PROBLEM REQUIREMENTS | Print nothing but the lines below starting at the line that holds "Viewport: 607px width, 361px height." and ending at the line that holds "Given: Save the recipe using the disk icon", including both, each exactly as written.

TASK INPUT |
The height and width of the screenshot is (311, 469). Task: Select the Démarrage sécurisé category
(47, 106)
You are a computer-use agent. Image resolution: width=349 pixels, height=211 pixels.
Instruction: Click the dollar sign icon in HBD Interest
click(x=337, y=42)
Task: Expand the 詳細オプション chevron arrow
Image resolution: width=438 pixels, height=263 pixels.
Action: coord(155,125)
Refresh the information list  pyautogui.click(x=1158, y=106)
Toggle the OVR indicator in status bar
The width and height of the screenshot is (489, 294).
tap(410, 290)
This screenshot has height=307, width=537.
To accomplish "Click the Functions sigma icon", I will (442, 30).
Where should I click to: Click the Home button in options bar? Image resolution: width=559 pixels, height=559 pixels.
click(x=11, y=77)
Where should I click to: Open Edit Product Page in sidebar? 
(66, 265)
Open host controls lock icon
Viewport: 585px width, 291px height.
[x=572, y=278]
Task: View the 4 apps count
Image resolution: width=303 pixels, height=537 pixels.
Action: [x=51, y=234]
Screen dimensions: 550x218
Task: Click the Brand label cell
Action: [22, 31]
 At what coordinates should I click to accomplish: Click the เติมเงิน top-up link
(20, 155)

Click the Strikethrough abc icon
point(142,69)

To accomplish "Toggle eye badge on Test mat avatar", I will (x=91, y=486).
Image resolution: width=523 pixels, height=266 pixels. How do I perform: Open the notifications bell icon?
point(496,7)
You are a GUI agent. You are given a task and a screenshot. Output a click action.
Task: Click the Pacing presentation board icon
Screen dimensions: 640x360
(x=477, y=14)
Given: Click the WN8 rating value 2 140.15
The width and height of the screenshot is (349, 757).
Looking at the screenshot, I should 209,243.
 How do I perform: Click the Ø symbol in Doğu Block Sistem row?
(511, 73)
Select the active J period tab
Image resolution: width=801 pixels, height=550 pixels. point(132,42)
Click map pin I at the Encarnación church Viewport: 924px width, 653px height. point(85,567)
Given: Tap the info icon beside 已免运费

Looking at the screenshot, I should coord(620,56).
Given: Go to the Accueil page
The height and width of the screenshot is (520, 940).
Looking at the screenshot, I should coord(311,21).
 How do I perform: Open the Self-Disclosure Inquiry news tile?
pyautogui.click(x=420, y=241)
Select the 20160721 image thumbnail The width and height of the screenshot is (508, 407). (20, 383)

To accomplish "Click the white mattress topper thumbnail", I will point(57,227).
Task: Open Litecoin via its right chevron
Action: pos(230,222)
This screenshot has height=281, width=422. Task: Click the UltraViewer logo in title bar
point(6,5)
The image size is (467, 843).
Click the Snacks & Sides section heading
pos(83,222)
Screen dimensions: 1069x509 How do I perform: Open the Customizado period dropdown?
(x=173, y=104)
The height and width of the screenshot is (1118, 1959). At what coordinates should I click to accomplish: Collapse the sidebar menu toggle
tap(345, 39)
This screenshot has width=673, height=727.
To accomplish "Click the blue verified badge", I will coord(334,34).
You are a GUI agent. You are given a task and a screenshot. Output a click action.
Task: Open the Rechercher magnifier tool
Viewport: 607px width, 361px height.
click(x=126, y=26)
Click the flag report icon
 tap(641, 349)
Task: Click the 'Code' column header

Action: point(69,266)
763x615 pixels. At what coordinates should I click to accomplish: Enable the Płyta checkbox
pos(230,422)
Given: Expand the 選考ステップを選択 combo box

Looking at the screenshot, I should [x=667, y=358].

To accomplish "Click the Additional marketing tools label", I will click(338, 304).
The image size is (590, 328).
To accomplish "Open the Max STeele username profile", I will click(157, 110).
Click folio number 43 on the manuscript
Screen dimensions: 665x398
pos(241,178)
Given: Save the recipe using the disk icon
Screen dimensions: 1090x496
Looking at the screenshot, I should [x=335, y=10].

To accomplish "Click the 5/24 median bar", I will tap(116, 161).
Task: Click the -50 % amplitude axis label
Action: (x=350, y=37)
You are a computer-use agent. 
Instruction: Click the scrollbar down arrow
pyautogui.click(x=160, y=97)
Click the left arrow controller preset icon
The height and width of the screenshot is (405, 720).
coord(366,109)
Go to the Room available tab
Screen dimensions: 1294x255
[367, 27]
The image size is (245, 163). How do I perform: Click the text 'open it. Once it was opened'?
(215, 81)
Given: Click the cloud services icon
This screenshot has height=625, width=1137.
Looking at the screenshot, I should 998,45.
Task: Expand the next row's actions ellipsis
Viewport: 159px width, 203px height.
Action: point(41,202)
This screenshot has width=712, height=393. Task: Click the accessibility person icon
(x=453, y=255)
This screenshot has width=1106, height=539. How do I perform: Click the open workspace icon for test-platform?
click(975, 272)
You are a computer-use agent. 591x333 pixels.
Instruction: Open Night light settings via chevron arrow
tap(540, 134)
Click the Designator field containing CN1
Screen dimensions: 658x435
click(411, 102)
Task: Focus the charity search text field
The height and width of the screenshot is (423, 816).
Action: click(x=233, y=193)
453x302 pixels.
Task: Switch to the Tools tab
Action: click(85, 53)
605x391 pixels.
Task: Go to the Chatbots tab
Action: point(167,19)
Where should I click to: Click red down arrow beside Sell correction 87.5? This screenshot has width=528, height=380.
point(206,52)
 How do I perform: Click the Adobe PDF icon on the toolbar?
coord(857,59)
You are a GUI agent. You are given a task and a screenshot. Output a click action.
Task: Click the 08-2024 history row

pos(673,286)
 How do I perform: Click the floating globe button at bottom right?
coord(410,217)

RESPONSE |
Viewport: 607px width, 361px height.
click(x=126, y=26)
Click the flag report icon
 tap(641, 349)
Task: Click the 'Code' column header

Action: point(69,266)
763x615 pixels. At what coordinates should I click to accomplish: Enable the Płyta checkbox
pos(230,422)
Given: Expand the 選考ステップを選択 combo box

Looking at the screenshot, I should [x=667, y=358].

To accomplish "Click the Additional marketing tools label", I will click(338, 304).
The image size is (590, 328).
To accomplish "Open the Max STeele username profile", I will click(157, 110).
Click folio number 43 on the manuscript
Screen dimensions: 665x398
pos(241,178)
Given: Save the recipe using the disk icon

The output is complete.